(SOURCE DOCUMENT begins)

## Imports

In [1]:
import nltk
import numpy as np
from collections import defaultdict

nltk.download('punkt')

[nltk_data] Downloading package punkt to
[nltk_data]     C:\Users\Daniel\AppData\Roaming\nltk_data...
[nltk_data]   Package punkt is already up-to-date!


True

## Data loading

In [2]:
italian_file_path = 'europarl-v7.it-en.it'  # Adjust the path if your file is in a different directory
english_file_path = 'europarl-v7.it-en.en'

def load_sentences(file_path):
    with open(file_path, encoding='utf-8') as file:
        sentences = file.read().split('\n')
    return sentences

italian_sentences = load_sentences(italian_file_path)
english_sentences = load_sentences(english_file_path)

# Test data loading
print(f"Total Italian sentences: {len(italian_sentences)}")
print(f"Total English sentences: {len(english_sentences)}")

# Print the first 5 sentences in both languages to check
for i in range(5):
    print(f"Italian sentence {i+1}: {italian_sentences[i]}")
    print(f"English sentence {i+1}: {english_sentences[i]}\n")

Total Italian sentences: 1909116
Total English sentences: 1909116
Italian sentence 1: Ripresa della sessione
English sentence 1: Resumption of the session

Italian sentence 2: Dichiaro ripresa la sessione del Parlamento europeo, interrotta venerdì 17 dicembre e rinnovo a tutti i miei migliori auguri nella speranza che abbiate trascorso delle buone vacanze.
English sentence 2: I declare resumed the session of the European Parliament adjourned on Friday 17 December 1999, and I would like once again to wish you a happy new year in the hope that you enjoyed a pleasant festive period.

Italian sentence 3: Come avrete avuto modo di constatare il grande "baco del millennio" non si è materializzato. Invece, i cittadini di alcuni nostri paesi sono stati colpiti da catastrofi naturali di proporzioni davvero terribili.
English sentence 3: Although, as you will have seen, the dreaded 'millennium bug' failed to materialise, still the people in a number of countries suffered a series of natural disa

## Data preprocessing

In [3]:
import nltk
import numpy as np
from collections import defaultdict, Counter
import pickle

nltk.download('punkt')  # Make sure NLTK datasets are downloaded

def tokenize_sentences(sentences, max_sentence_length=50):
    """Tokenizes sentences up to a maximum length, discarding longer ones."""

(SOURCE DOCUMENT ends)
(DATA EXCERPT begins)

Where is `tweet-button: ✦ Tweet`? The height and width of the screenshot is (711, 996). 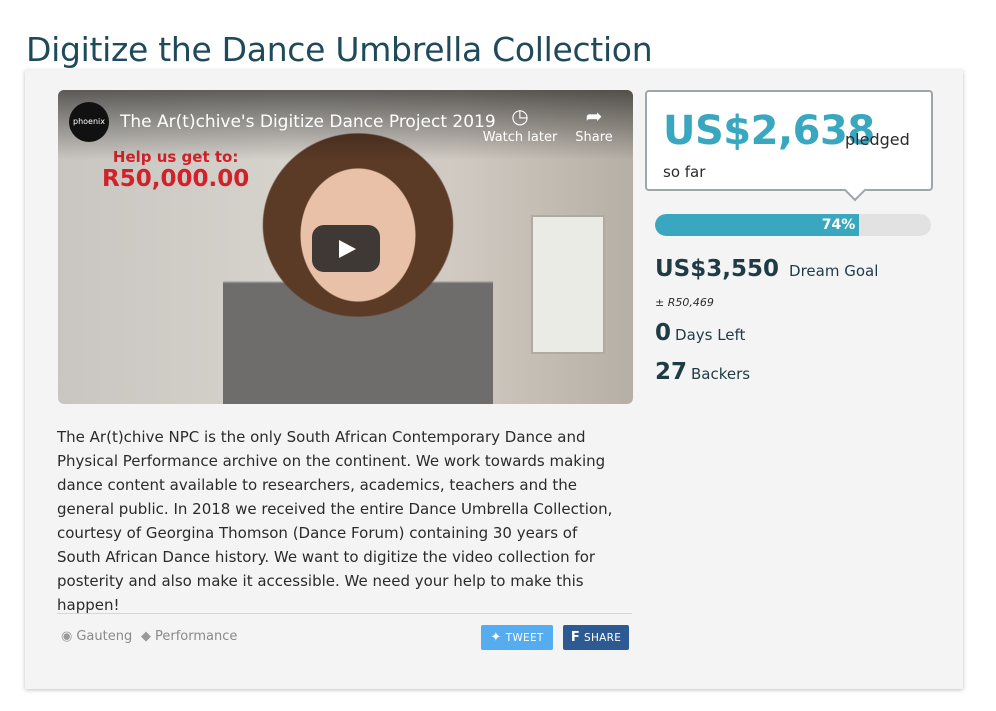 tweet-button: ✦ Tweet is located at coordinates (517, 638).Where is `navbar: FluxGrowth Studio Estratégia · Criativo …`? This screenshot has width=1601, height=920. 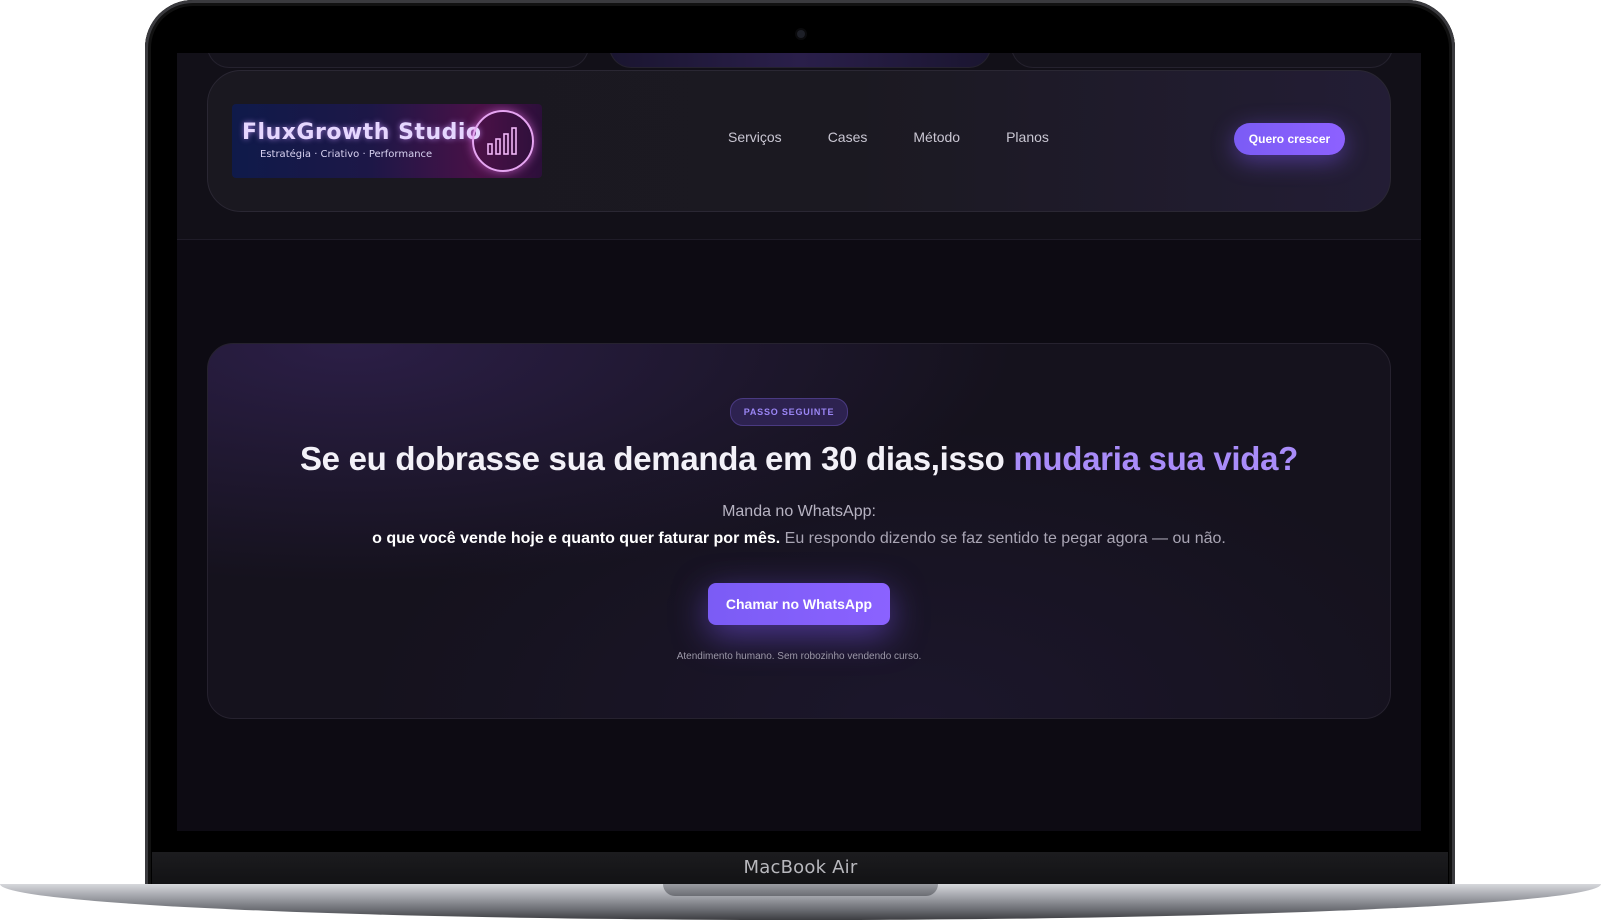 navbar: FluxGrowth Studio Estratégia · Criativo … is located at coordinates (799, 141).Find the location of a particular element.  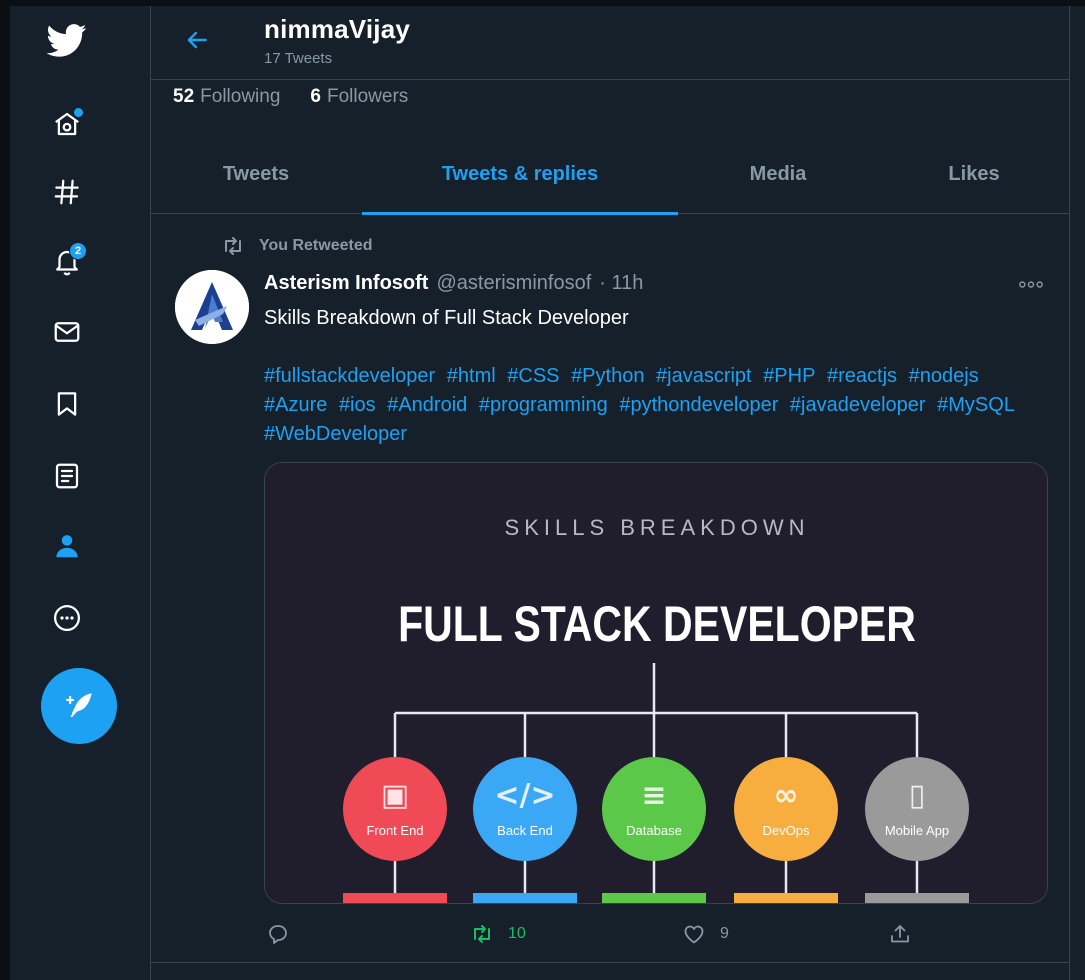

(DATA EXCERPT ends)

■ **USING THE INFORMATION**
a - In the notebook above, retype the passage between "Italian sentence 2: Dichiaro" and "pleasant festive period.", inclusive.
b - Answer these questions from the notebook above:
(i) What total does the output report for the Italian sentences?
(ii) Which file path is assigned to english_file_path?
(iii) What default value does tokenize_sentences give to max_sentence_length?

■ **LIST OF SOLUTIONS**
a -
Italian sentence 2: Dichiaro ripresa la sessione del Parlamento europeo, interrotta venerdì 17 dicembre e rinnovo a tutti i miei migliori auguri nella speranza che abbiate trascorso delle buone vacanze.
English sentence 2: I declare resumed the session of the European Parliament adjourned on Friday 17 December 1999, and I would like once again to wish you a happy new year in the hope that you enjoyed a pleasant festive period.

b -
(i) 1909116
(ii) 'europarl-v7.it-en.en'
(iii) 50